Citibank yesterday said it is targeting a 25 percent growth rate this year in revenue from clients working in intra-Asia trade corridors, after it reported strong growth last year in these areas.
Client growth will mainly come through a series of key trade corridors in the Asia-Pacific region that the bank has identified and invested further resources in to support such growth.
These corridors are South Korea to ASEAN, South Korea to China, South Korea to India, Japan to ASEAN, Japan to China and China to ASEAN.
“Asia is capturing a greater share of global trade and US companies will increasingly target Asia, and we expect strong growth as intra-Asian trade corridors expand further,” corporate banking, Asia Pacific, head Gerry Keefe said.
Having recognized the shift in trade flows and the stronger presence that China and broader Asia will continue to play in the movement of trade flows, Citi put in place a strategy to capitalize on the growth along these corridors.
It opened additional Asia desks in 2017 and last year to help clients as they look to expand to new areas and markets along these corridors.

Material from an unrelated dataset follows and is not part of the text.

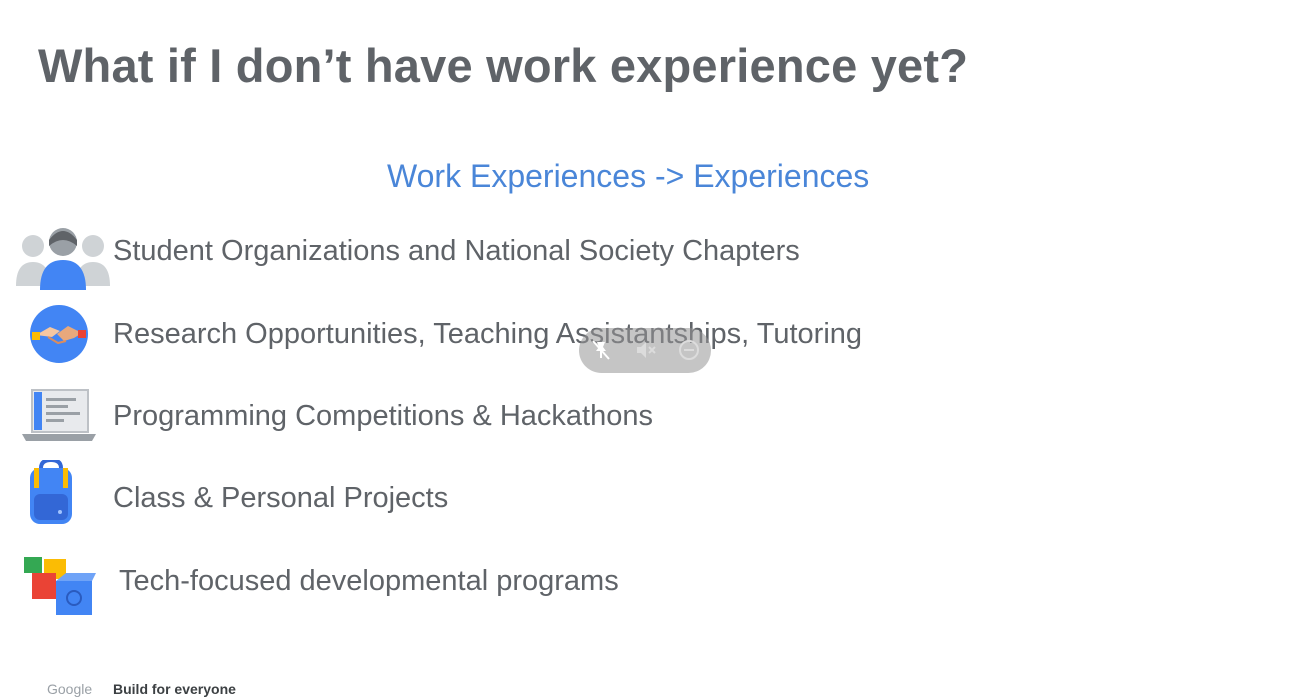 Image resolution: width=1289 pixels, height=697 pixels. I want to click on slide-subtitle: Work Experiences -> Experiences, so click(628, 176).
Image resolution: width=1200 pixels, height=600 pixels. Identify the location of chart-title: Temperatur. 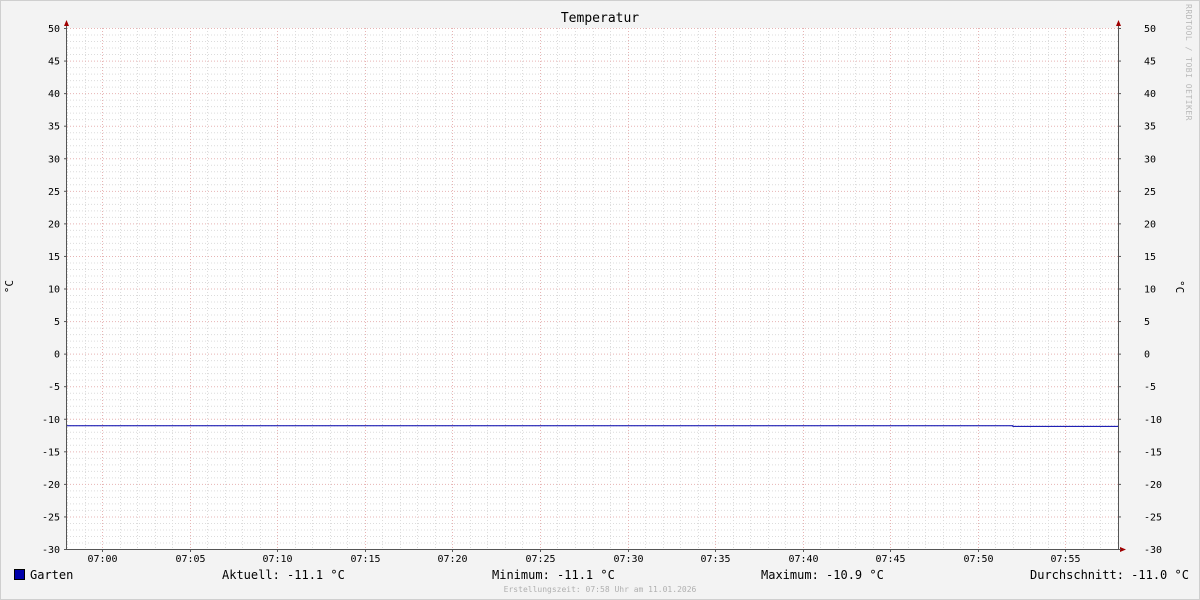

The bank now has more than 20 Asia desks in operation, including 11 China desks, nine South Korea desks and an India desk in New York and South Korea.
“Our established network and product capabilities ensure that Citi is well placed to help clients mitigate risks and thrive in this environment,” Keefe said.
The work Citi does for its clients in these corridors includes capital raising, mergers and acquisitions, trade finance, cash management and foreign-exchange hedging.
Clients include all of Asia’s major corporate champions and emerging champions, and also leading companies in the Fortune 500 — Citi already banks 90 percent of this group in the region.
“We are banking many of Asia’s corporate champions and major MNCs [multinational corporations], with the country desks supporting clients globally. With a global network and in-depth local expertise in each of our markets, we are uniquely positioned to advise our clients as they think through this evolutionary process and the potential future optimization of their operations and supply chains,” Keefe said.